The Economist’s special section on Hong Kong may not describe the “greatest city the world has ever seen,” a future the Economist once projected for Hong Kong, but the magazine still views Hong Kong as a pretty impressive place.
The worst thing about Hong Kong is smog. In 1974, the year I left Hong Kong, the city had less than 200 hours a year when smog reduced visibility. That figure is now 3000 hours, a fifteen-fold increase. Local emissions ruin the air 192 days a year, mainland- sourced pollution another 132 days, leaving only 41 days when Hong Kong is low on pollution. Awful. Pollution—along with a shortage of places in international schools and the exorbitant price of housing—is one of the three major factors driving expatriates away (their numbers have dropped by a third since 2001).
Predictably, Hong Kong is also suffering from the mainland’s unwillingness to deliver the democracy China promised the city. China’s Basic Law for Hong Kong allowed for a freely-elected Legislative Council by 2007. While that development is nowhere in sight, once the British decided to leave Hong Kong undemocratic, that pretty much sealed the former colony’s fate under China’s rule.
Another Hong Kong downside is its disadvantaged competition with Shanghai, the mainland’s very own rising financial center. Hong Kong retains an edge over Shanghai because the Hong Kong dollar, as opposed to the yuan, is fully convertible. But that advantage will disappear once China decides to take it away. Time and the Chinese government are on Shanghai’s side.
Still, Hong Kong has a lot going for it:
Hong Kong ranks ahead of Singapore on the Economist’s democracy index. It has a free press, operates a competitive economy governed by the rule of law, and its judicial system works.
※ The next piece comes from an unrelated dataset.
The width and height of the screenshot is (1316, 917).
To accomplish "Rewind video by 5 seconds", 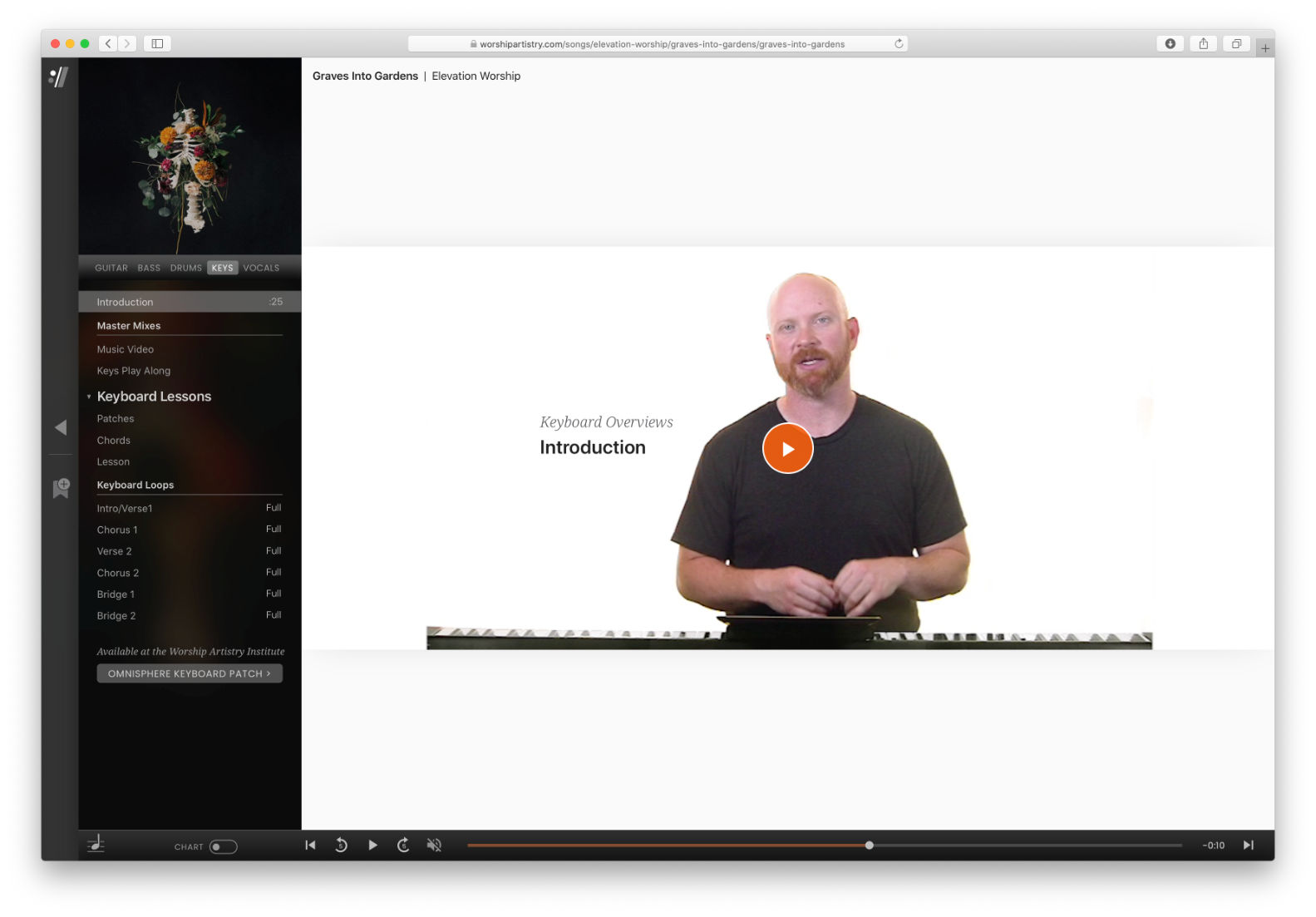I will coord(341,845).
The Chinese have largely kept their promise to allow these freedoms to continue.
While China’s rapid growth has reduced Hong Kong’s once-dominant entrepôt role in the China trade from 60% in the 1980s to 20% now, Hong Kong in absolute terms exports two times more from China than it did a decade ago, $300 billion a year. China’s prosperity benefits Hong Kong.
Hong Kong is at the center of China’s Pearl River Delta (PRD), a region that includes Guangzhou, Macau, and the special economic zones of Shenzhen and Zhuhai, an area with 65 million people [see map]. Over the last 25 years, the PRD’s mainland region year after year has delivered the astounding growth rate of 17% a year[!]. Hong Kong firms employ 11 million in the PRD, and provide two-thirds of the area’s foreign direct investment. Collectively, the PRD’s mainland portion has attracted 22% of China’s foreign direct investment, and accounts for a third of China’s total foreign trade.
The PRD is so successful, some PRD local governments are sending potential investors on to Vietnam and Bangladesh. Also, Hong Kong is part of a “pan-PRD initiative” aimed at bringing China’s nine southern provinces into a super PRD, to the benefit of 474 million people with a combined GDP the size of all ASEAN’s ten members.
As the Economist says, “Eat your heart out, Lee Kuan Yew.”